#### The input

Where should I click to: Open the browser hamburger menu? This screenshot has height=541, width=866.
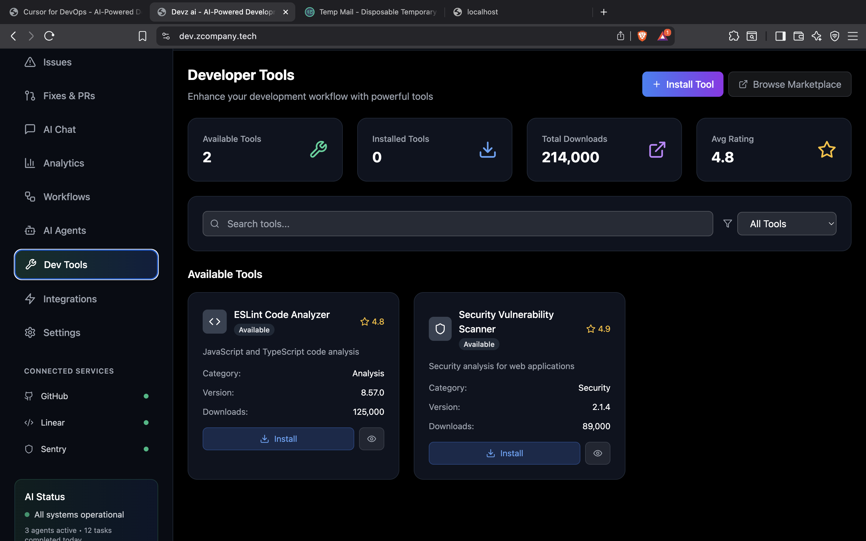click(x=852, y=36)
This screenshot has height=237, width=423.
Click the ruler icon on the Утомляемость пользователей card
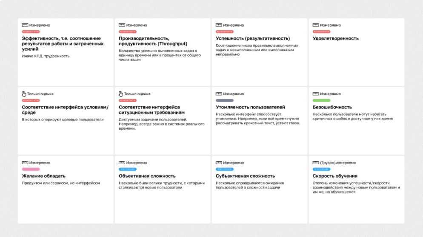point(219,94)
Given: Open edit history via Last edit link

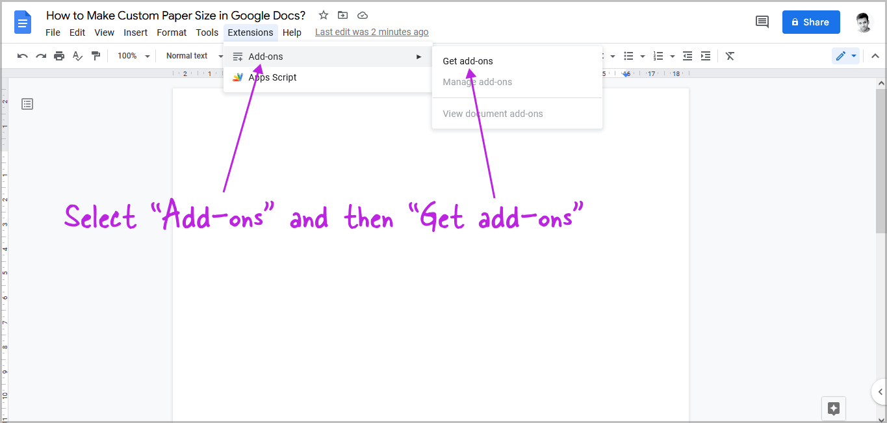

########

* Do this
Convert the lines above into a numbered list, skipping any blank lines. Leave the pictures out of your answer.

* Response
1. Where should I click to: Open the browser hamburger menu? This screenshot has height=541, width=866.
2. click(x=852, y=36)
3. This screenshot has height=237, width=423.
4. Click the ruler icon on the Утомляемость пользователей card
5. point(219,94)
6. Given: Open edit history via Last edit link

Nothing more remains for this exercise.